The Dormant Assets Program was established in 2008 to distribute unclaimed assets of banks and building societies to social and environmental initiatives across the UK.

A bill is currently under consideration in Parliament and aims to extend this regime to dormant assets in the sectors of insurance and pensions, investment, wealth management and securities.

Last year the government said pensions would be excluded from the scheme, given the “significant changes” in the pension landscape in recent years and its commitment to pension dashboards, which it wanted to give time. to develop.
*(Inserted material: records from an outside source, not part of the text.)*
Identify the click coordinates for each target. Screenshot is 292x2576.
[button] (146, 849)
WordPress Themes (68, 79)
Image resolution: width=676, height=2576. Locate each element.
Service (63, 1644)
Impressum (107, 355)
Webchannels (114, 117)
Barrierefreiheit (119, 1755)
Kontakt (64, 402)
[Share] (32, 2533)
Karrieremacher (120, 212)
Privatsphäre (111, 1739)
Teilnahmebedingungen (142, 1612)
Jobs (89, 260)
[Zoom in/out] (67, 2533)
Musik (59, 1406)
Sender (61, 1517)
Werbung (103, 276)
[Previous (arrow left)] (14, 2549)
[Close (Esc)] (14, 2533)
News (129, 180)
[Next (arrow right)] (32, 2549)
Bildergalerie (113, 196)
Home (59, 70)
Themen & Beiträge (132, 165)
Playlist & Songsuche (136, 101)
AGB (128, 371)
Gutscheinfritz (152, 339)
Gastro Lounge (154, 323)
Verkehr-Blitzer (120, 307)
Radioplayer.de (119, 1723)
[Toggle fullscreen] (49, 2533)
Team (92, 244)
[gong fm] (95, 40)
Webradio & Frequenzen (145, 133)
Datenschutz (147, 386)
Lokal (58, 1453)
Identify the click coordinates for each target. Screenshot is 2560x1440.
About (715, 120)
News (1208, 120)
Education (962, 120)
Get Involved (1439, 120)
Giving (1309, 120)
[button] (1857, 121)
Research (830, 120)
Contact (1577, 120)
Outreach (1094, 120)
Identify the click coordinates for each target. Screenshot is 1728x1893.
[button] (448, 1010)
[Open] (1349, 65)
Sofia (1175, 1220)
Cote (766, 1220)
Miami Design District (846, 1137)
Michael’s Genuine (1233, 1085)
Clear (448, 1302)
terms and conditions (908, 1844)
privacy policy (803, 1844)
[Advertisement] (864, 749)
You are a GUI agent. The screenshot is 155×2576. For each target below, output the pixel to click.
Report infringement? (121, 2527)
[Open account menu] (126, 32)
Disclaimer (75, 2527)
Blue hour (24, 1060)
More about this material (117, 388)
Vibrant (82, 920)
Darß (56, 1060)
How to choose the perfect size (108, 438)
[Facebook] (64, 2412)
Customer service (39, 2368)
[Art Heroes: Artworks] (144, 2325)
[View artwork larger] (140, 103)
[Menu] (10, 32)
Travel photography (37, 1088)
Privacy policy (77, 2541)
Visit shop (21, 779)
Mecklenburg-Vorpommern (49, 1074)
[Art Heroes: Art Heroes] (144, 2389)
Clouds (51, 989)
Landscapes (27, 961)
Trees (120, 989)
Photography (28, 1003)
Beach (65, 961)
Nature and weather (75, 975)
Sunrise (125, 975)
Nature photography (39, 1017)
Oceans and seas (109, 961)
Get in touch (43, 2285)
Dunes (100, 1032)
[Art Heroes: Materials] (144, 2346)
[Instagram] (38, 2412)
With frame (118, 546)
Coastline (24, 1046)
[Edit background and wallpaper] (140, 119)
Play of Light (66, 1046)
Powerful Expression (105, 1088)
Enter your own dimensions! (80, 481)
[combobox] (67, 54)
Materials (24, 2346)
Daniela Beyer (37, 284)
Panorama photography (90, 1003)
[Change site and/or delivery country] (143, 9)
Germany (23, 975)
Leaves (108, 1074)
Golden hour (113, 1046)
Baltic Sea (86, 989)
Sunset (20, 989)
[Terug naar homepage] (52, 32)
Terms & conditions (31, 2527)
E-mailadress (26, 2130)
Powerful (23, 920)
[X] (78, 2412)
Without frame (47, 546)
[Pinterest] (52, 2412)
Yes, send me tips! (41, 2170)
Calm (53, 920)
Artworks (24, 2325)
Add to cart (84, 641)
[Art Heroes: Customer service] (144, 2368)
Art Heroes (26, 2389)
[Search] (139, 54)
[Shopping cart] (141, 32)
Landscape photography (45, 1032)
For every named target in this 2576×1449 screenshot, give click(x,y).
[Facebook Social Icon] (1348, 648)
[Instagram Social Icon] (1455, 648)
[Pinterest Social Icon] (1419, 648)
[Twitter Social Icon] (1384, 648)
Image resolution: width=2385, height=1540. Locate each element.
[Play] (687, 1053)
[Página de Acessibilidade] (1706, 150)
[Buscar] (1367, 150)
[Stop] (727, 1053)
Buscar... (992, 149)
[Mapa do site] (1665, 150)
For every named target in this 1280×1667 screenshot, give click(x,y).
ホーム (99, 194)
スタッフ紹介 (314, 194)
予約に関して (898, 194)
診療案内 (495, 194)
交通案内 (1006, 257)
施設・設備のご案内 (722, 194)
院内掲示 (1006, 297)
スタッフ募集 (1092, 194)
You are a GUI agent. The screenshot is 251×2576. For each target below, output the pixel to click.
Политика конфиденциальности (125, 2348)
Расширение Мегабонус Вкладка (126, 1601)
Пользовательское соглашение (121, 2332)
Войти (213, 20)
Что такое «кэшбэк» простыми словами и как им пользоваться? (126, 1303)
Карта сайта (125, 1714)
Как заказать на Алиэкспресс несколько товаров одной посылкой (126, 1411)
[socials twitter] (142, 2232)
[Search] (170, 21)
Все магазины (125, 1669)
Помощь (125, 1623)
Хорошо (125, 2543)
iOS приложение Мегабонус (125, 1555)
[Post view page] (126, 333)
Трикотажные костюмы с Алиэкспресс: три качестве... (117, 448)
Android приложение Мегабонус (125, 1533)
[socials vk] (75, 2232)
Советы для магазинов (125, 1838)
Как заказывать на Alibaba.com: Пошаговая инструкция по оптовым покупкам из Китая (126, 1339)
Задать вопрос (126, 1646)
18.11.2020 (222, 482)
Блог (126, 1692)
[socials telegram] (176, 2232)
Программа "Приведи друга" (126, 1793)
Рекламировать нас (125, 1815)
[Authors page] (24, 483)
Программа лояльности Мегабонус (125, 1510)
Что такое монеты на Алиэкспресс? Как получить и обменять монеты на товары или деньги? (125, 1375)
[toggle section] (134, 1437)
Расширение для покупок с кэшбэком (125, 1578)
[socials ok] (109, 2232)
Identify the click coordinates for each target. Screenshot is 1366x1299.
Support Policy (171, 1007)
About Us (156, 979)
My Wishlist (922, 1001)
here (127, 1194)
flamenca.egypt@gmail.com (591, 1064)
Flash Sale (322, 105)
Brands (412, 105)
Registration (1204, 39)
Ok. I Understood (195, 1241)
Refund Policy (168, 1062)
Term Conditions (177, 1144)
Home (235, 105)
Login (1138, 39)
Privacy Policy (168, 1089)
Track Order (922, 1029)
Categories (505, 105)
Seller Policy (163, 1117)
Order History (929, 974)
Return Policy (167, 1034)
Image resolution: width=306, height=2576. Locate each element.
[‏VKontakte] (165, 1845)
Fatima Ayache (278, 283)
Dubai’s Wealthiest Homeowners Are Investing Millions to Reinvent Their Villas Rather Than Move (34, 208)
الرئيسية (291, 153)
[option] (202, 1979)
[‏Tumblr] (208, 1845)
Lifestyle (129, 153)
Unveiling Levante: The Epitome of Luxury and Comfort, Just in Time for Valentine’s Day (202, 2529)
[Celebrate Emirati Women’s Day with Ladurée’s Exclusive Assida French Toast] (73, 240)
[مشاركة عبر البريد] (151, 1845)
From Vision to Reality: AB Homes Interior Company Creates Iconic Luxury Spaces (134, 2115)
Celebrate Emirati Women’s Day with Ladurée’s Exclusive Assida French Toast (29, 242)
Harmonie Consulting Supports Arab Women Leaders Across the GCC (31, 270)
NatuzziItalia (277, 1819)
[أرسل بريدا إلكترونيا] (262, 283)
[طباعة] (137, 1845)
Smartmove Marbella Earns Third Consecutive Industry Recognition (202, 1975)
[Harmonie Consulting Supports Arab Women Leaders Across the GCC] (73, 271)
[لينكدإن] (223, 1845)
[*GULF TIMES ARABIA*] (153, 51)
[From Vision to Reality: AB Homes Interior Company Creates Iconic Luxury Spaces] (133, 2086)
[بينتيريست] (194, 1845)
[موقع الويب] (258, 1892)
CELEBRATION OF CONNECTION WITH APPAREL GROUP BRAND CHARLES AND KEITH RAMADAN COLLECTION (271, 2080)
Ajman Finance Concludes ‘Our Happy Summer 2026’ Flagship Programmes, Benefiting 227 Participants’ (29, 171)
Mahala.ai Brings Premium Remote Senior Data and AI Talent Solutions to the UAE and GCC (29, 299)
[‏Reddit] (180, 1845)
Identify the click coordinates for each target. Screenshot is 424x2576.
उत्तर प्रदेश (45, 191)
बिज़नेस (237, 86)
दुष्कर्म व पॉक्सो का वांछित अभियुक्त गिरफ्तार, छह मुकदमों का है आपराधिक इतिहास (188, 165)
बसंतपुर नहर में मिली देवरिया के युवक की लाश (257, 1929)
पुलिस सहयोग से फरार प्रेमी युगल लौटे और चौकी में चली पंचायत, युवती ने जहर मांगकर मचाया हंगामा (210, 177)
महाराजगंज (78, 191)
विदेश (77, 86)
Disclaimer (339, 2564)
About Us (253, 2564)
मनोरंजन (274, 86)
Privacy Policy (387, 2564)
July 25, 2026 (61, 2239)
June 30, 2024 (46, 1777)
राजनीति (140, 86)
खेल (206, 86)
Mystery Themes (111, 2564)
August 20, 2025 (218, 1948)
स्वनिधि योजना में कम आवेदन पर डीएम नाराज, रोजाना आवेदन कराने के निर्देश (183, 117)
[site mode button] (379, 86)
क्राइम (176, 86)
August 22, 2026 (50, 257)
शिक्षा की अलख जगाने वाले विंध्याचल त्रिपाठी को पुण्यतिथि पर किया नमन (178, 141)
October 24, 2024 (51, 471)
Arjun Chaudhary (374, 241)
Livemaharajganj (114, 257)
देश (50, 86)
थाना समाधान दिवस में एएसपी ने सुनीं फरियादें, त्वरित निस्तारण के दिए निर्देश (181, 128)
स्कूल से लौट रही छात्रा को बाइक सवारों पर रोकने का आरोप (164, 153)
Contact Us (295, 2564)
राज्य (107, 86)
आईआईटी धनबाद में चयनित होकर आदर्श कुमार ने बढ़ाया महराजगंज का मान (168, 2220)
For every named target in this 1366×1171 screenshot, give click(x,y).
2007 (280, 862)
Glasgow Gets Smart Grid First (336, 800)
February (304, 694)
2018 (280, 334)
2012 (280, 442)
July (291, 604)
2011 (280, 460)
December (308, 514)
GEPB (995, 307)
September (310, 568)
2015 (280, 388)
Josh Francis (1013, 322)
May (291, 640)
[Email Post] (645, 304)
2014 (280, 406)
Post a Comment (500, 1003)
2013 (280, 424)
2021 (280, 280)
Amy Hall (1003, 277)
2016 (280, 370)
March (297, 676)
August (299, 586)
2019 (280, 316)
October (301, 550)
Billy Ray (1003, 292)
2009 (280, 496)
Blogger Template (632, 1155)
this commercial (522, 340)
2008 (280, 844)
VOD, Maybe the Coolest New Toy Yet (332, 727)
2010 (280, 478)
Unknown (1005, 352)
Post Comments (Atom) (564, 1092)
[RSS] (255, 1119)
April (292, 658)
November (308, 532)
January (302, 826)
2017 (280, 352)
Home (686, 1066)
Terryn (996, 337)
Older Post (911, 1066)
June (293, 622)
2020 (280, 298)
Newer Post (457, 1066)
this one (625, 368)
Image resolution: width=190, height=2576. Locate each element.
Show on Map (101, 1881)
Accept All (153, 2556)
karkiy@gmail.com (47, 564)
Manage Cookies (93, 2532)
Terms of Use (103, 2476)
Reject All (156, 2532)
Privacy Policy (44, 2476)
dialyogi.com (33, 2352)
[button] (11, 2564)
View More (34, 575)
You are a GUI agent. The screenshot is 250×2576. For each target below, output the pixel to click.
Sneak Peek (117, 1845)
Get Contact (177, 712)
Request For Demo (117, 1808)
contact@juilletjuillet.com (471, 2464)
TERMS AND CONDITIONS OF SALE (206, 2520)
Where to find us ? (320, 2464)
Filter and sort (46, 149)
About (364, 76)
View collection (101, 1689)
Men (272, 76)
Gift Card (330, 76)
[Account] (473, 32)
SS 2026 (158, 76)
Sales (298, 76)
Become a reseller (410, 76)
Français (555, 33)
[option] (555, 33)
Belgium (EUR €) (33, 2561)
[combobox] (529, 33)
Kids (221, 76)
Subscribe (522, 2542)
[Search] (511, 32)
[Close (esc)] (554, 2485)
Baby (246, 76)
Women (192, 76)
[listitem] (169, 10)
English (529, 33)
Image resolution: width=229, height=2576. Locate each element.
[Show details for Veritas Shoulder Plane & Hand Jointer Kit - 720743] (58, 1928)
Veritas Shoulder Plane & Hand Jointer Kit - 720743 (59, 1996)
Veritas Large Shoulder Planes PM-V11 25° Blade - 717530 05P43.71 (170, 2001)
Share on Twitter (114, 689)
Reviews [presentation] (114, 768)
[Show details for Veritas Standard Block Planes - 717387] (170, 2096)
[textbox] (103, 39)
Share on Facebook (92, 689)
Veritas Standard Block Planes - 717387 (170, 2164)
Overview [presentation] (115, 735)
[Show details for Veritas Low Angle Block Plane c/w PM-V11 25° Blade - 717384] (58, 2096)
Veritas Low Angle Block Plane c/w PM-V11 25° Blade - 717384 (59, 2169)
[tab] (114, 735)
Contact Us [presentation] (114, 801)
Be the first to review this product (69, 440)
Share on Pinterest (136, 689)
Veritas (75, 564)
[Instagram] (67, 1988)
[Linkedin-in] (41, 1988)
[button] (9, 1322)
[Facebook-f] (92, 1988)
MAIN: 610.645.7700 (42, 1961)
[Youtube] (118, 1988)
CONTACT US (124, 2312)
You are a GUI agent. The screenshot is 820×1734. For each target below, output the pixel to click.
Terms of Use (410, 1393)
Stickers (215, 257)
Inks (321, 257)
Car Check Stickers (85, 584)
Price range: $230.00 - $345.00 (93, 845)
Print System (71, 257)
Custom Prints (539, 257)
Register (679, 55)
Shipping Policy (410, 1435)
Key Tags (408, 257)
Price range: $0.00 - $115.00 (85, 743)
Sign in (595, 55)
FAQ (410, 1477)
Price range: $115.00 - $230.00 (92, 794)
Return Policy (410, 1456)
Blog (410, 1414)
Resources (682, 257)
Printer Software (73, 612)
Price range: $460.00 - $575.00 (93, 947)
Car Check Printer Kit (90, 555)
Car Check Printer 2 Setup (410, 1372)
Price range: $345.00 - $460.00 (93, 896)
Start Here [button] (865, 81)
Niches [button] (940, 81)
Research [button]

It has the potential to make around £ 880million available across the UK.

However, if someone’s money is transferred to the Dormant Assets Fund, they can still get it back.

Morrissey said: “Hundreds of thousands of pensions are gone. Ideally, each pension could be reunited with its owner, but if not, it is positive that this is used for good causes rather than sitting on forgotten accounts.

“The key is that if the repo investor comes back for the money, the plan allows them to access their assets.”